**TASK TO CARRY OUT**
Rewrite the material below, changing every "Output a click action" to "Return a single click action" and leaving everything else as it is.

**DATA**

- - -

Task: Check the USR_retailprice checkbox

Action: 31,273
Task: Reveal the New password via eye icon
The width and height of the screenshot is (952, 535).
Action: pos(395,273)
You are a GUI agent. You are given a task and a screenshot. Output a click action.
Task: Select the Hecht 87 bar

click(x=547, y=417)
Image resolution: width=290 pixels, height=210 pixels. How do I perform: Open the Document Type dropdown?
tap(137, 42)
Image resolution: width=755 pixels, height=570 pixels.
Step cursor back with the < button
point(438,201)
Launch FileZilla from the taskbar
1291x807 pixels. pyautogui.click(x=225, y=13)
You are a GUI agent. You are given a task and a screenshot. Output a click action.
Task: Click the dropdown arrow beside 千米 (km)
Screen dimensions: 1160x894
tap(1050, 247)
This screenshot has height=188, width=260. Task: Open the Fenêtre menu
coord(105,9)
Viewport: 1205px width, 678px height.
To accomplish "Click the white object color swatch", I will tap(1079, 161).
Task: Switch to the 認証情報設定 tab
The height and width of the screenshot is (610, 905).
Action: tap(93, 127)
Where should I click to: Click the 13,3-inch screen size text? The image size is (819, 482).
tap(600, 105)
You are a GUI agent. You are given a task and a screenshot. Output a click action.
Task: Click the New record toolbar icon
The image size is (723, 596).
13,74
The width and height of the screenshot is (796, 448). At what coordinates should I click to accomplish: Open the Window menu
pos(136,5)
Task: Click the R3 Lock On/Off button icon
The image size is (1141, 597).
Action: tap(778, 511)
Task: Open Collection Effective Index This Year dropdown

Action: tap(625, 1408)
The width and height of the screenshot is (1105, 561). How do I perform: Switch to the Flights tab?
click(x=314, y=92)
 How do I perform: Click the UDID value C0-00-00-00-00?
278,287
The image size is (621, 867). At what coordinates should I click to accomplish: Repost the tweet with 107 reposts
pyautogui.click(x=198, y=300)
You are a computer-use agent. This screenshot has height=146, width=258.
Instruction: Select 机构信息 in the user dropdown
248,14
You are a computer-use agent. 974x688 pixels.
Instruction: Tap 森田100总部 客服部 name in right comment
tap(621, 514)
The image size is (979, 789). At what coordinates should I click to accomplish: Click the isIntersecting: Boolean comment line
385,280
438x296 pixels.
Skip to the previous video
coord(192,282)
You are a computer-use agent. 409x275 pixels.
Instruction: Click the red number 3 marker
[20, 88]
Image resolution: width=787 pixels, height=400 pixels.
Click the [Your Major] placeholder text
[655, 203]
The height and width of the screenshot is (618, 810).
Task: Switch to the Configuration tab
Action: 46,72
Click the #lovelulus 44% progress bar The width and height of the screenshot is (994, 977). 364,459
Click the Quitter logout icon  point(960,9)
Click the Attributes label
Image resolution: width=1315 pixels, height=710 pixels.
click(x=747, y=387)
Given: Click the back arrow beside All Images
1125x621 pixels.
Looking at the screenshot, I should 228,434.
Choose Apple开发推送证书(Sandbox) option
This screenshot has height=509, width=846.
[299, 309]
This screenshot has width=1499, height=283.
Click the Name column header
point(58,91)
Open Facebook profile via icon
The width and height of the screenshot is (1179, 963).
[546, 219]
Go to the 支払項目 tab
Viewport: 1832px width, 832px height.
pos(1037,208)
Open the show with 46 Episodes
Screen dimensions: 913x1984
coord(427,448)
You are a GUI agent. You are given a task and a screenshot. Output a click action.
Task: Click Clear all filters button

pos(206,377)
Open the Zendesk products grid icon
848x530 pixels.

- - -

**WRITTEN REPLY**
Task: Check the USR_retailprice checkbox

Action: 31,273
Task: Reveal the New password via eye icon
The width and height of the screenshot is (952, 535).
Action: pos(395,273)
You are a GUI agent. You are given a task and a screenshot. Return a single click action.
Task: Select the Hecht 87 bar

click(x=547, y=417)
Image resolution: width=290 pixels, height=210 pixels. How do I perform: Open the Document Type dropdown?
tap(137, 42)
Image resolution: width=755 pixels, height=570 pixels.
Step cursor back with the < button
point(438,201)
Launch FileZilla from the taskbar
1291x807 pixels. pyautogui.click(x=225, y=13)
You are a GUI agent. You are given a task and a screenshot. Return a single click action.
Task: Click the dropdown arrow beside 千米 (km)
Screen dimensions: 1160x894
tap(1050, 247)
This screenshot has height=188, width=260. Task: Open the Fenêtre menu
coord(105,9)
Viewport: 1205px width, 678px height.
To accomplish "Click the white object color swatch", I will tap(1079, 161).
Task: Switch to the 認証情報設定 tab
The height and width of the screenshot is (610, 905).
Action: tap(93, 127)
Where should I click to: Click the 13,3-inch screen size text? The image size is (819, 482).
tap(600, 105)
You are a GUI agent. You are given a task and a screenshot. Return a single click action.
Task: Click the New record toolbar icon
The image size is (723, 596).
13,74
The width and height of the screenshot is (796, 448). At what coordinates should I click to accomplish: Open the Window menu
pos(136,5)
Task: Click the R3 Lock On/Off button icon
The image size is (1141, 597).
Action: tap(778, 511)
Task: Open Collection Effective Index This Year dropdown

Action: tap(625, 1408)
The width and height of the screenshot is (1105, 561). How do I perform: Switch to the Flights tab?
click(x=314, y=92)
 How do I perform: Click the UDID value C0-00-00-00-00?
278,287
The image size is (621, 867). At what coordinates should I click to accomplish: Repost the tweet with 107 reposts
pyautogui.click(x=198, y=300)
You are a computer-use agent. This screenshot has height=146, width=258.
Instruction: Select 机构信息 in the user dropdown
248,14
You are a computer-use agent. 974x688 pixels.
Instruction: Tap 森田100总部 客服部 name in right comment
tap(621, 514)
The image size is (979, 789). At what coordinates should I click to accomplish: Click the isIntersecting: Boolean comment line
385,280
438x296 pixels.
Skip to the previous video
coord(192,282)
You are a computer-use agent. 409x275 pixels.
Instruction: Click the red number 3 marker
[20, 88]
Image resolution: width=787 pixels, height=400 pixels.
Click the [Your Major] placeholder text
[655, 203]
The height and width of the screenshot is (618, 810).
Task: Switch to the Configuration tab
Action: 46,72
Click the #lovelulus 44% progress bar The width and height of the screenshot is (994, 977). 364,459
Click the Quitter logout icon  point(960,9)
Click the Attributes label
Image resolution: width=1315 pixels, height=710 pixels.
click(x=747, y=387)
Given: Click the back arrow beside All Images
1125x621 pixels.
Looking at the screenshot, I should 228,434.
Choose Apple开发推送证书(Sandbox) option
This screenshot has height=509, width=846.
[299, 309]
This screenshot has width=1499, height=283.
Click the Name column header
point(58,91)
Open Facebook profile via icon
The width and height of the screenshot is (1179, 963).
[546, 219]
Go to the 支払項目 tab
Viewport: 1832px width, 832px height.
pos(1037,208)
Open the show with 46 Episodes
Screen dimensions: 913x1984
coord(427,448)
You are a GUI agent. You are given a task and a screenshot. Return a single click action.
Task: Click Clear all filters button

pos(206,377)
Open the Zendesk products grid icon
848x530 pixels.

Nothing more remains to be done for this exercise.